Anxiety and dating don’t mix well. When I first began dating as an adult, I was 23, and had been living in New York City for four years. I made an account on a dating app and matched with a few people pretty quickly—a musician from Brooklyn, an account director from London, and an IT professional from upstate New York. The whole thing seemed far easier than I thought it would be. But, then I prepared to go on the actual dates. The gnawing in my head grew more powerful and persistent, and I found myself struggling with more worries than ever before. Would find me attractive upon actually meeting me in person?
Looking back now, I was in the throes of constant anxiety attacks. Much of it was rooted in unacknowledged body dysmorphia, but I didn't feel equipped to deal with it yet. None of the people I met during that time were a good fit, and yet, I worried I wasn’t good enough for them. I found myself in relationships built on my partner’s needs only.
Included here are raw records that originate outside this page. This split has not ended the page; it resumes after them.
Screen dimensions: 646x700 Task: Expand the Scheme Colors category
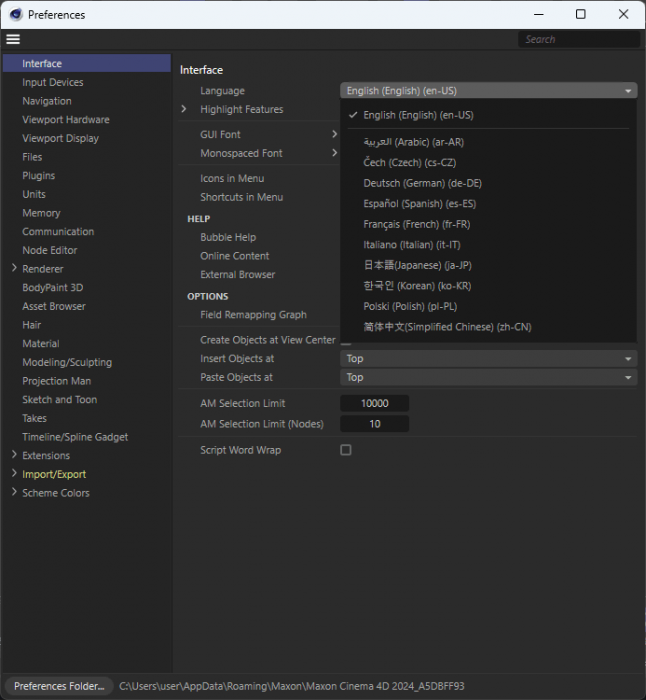(14, 493)
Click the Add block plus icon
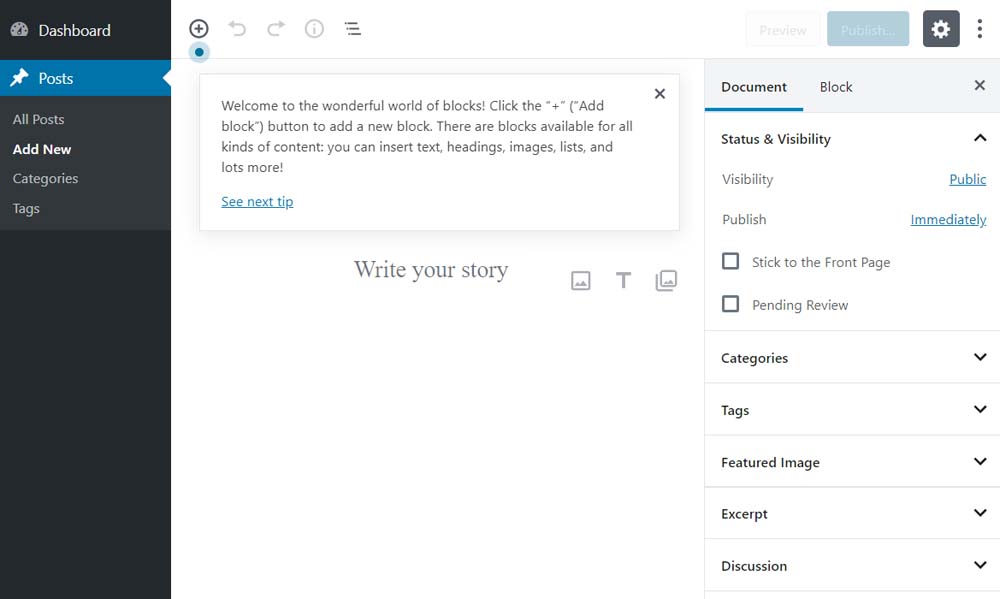This screenshot has width=1000, height=599. pos(199,29)
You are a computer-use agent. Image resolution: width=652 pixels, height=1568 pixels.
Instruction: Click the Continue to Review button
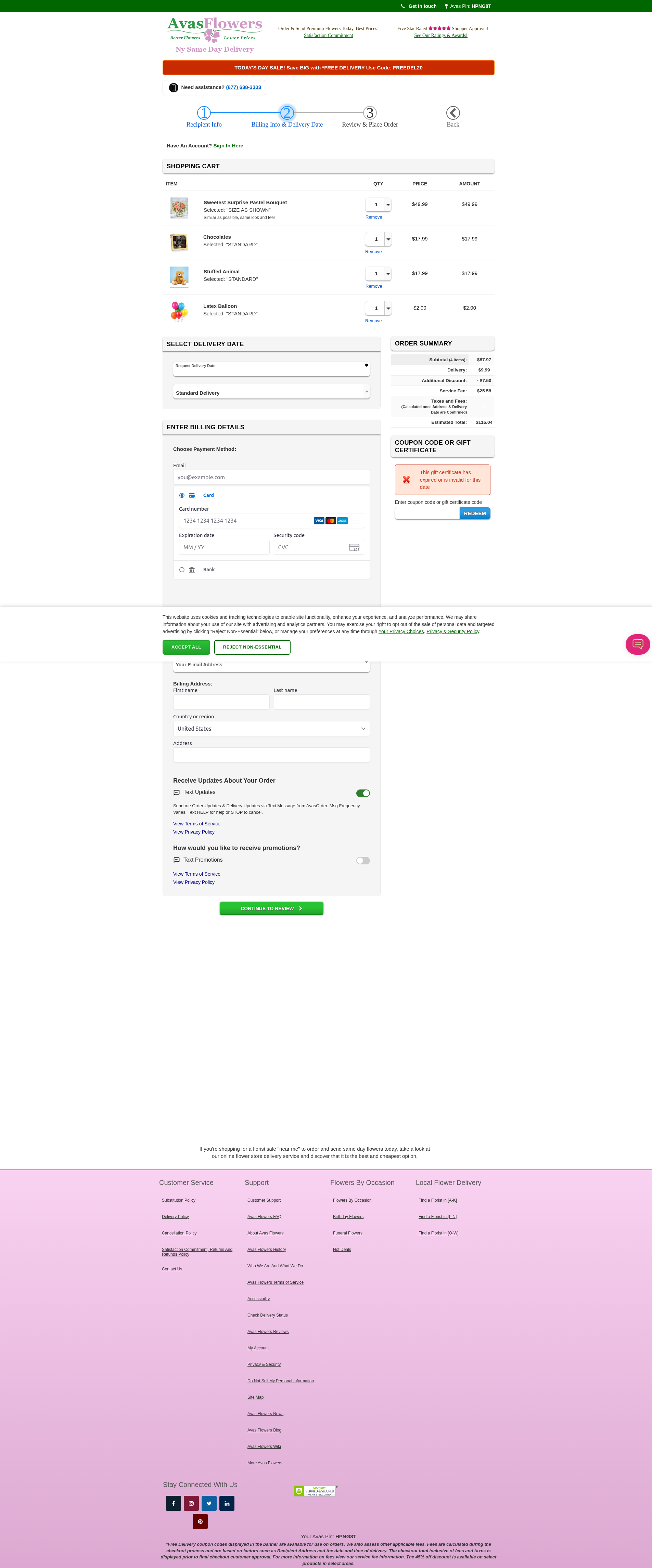pyautogui.click(x=271, y=908)
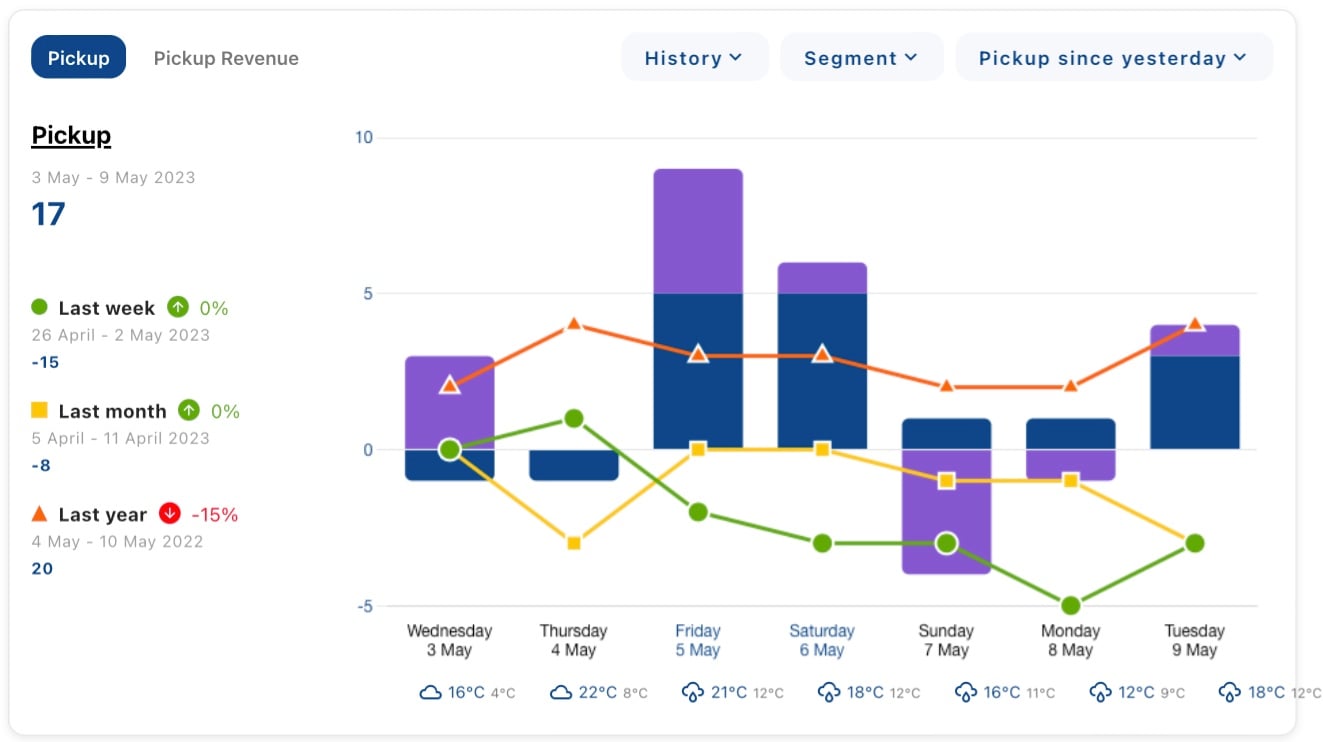Click the tall Friday 5 May purple bar

point(698,230)
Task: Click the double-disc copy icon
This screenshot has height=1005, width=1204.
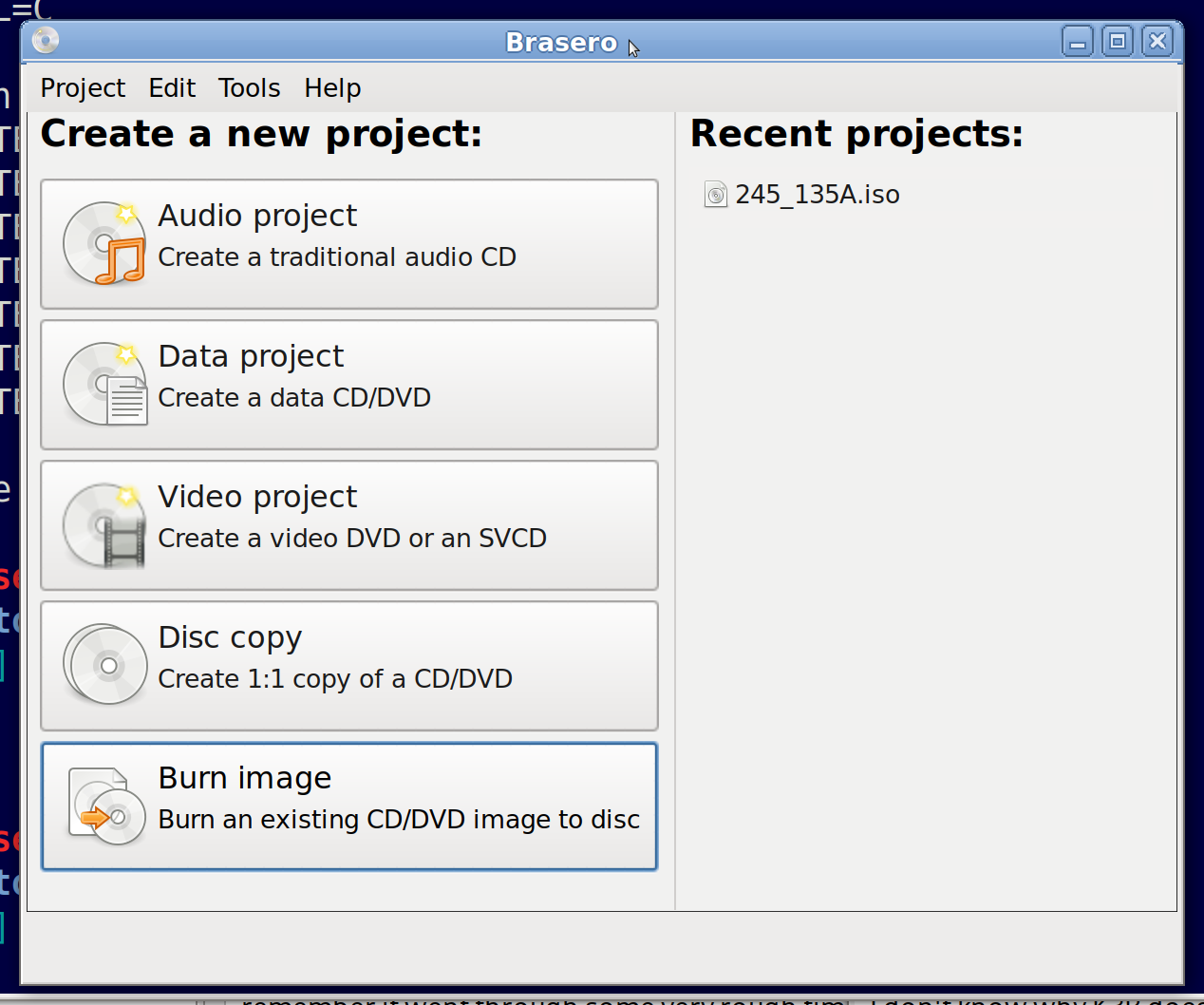Action: [x=104, y=665]

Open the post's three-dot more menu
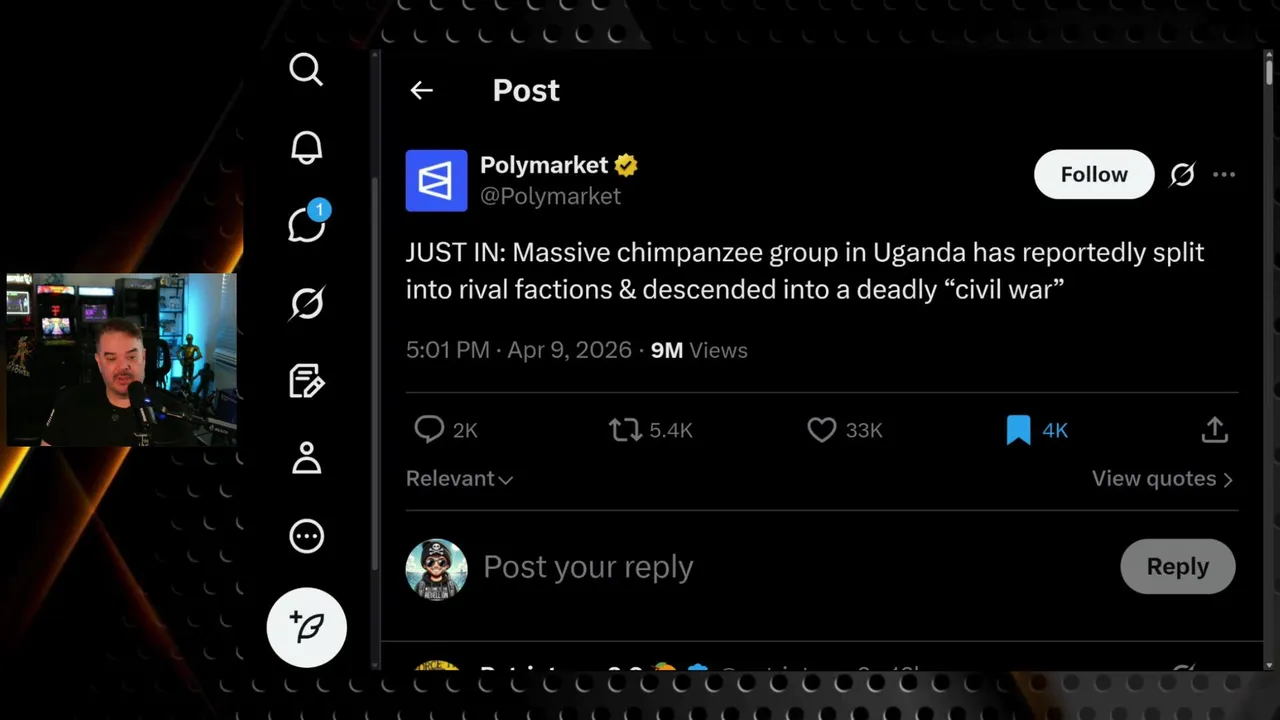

It would be a few more years before I began to acknowledge I had a problem. Therapy, breathing exercises, and more therapy began to help me understand my anxiety issues, and how to live with it. I’m 29 now, and though it’s still with me, I understand it for what it is.
When I began dating after starting therapy, I got back on the dating apps. This time, finding people to connect with was far more difficult; even when I matched with someone, I found myself disinterested in meeting them. I wondered what had changed in the dating world, and why it was suddenly so much harder to find a connection.
In reality, what had happened was that I’d become more honest about what, and who, I was looking for. I knew myself now in a way I never did before—I knew what I needed out of a relationship, and out of a partner, so that I could feel fulfilled. I found myself less worried about what my dates thought of me, and more concerned with what I thought about them. How would they fit into my life, and enhance it, if we entered a relationship? Would I be able to fall into the kind of love I wanted with them?
It’s often said you can’t find someone else to love you until you love yourself—and in my experience, this has been true. Most strikingly, I found deeper, more emotional connections with the people I was meeting it taught me more about myself and what I wanted out of my future. I began to open up when I dated, and not adjust my personality or my interests to what I thought the other person might find attractive. I talked about my anxiety, my desires, my fears, and my goals. For the first time, I was being honest with myself as much as I was being more honest with other people.
I’m still single. But I’m confident now more than about what will make me happy. And that is the most important step toward quieting those gnawing thoughts.